If the reader can choke back the little bit of throw-up that rose to the tongue as he or she read that passage, he or she may continue to the disgraceful epilogue added to the book’s 2003 paperback edition: “Spider-Man at Ground Zero,” in which Wright outdoes himself with the following final paragraph:
Can comic books continue to balance escapism and relevance in this frightening post-9/11 world? Will superheroes still hold the power to stir our imaginations and inspire our dreams? I hope so. For we need them now more than ever. (293)

This is poorly executed political rhetoric, not responsible scholarship. Johns Hopkins should be ashamed.
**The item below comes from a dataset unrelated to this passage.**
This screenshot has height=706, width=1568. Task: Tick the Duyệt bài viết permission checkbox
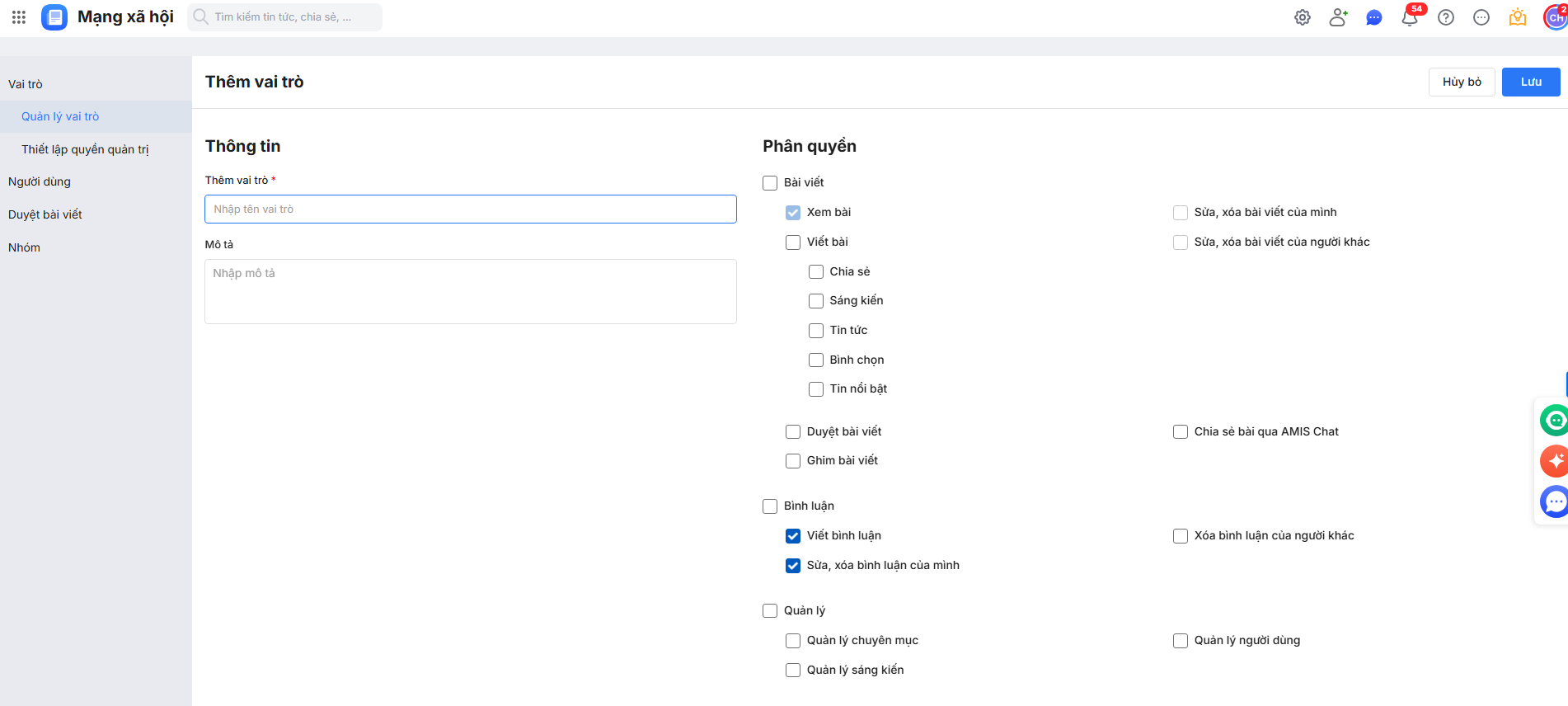793,432
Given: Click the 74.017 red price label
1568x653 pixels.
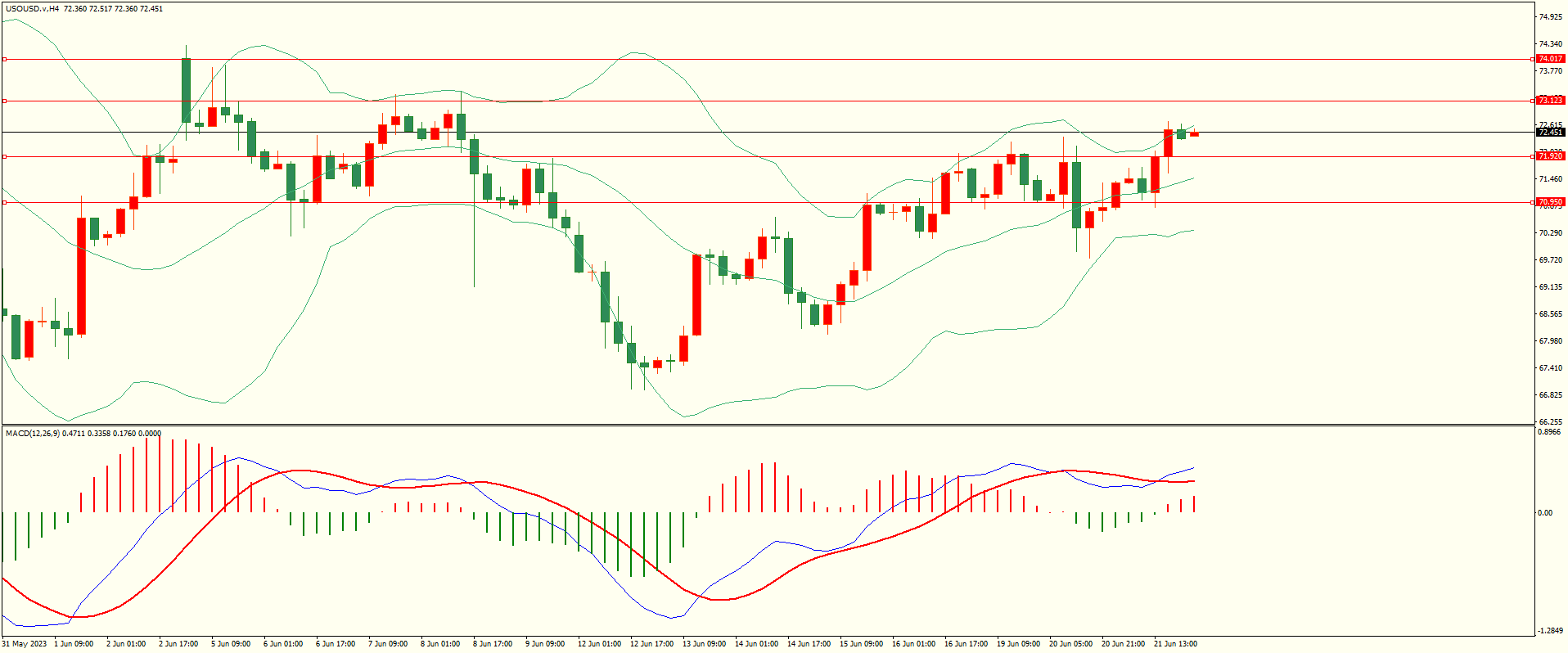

Within this gross epilogue lie a few pages of further details about post-1980 comics, addenda of the “oh yeah I forgot to mention…” variety. It’s a shoddy patchwork applied to a textual boat that, someone must have informed Wright, was taking on water at an alarming rate, and it serves only to remind the informed reader at the end of his or her long slog just how incompetent Wright’s survey has been. The epilogue contains the book’s only references to such crucial comics events as The Sandman and even the existence of Dark Horse Comics and Image Comics. Of the latter companies we read nothing about creators’ rights, only a brief list of licensed movie characters; the former, Neil Gaiman’s magnum opus, we learn, “epitomized recent comic book culture at its best and its most frustrating” (the reader can sense Wright narrowly avoiding yet another repetition of his meaningless insult of choice, “self-indulgent”). Wright’s statement that The Sandman “went relatively unnoticed by the mainstream” is every bit as bewildering any theoretical approach to understanding meaning. And the informed reader of his book will find his omission or denigration of any comic that doesn’t offer simplistic and formulaic stories of heroism and villainry to be every bit as tedious.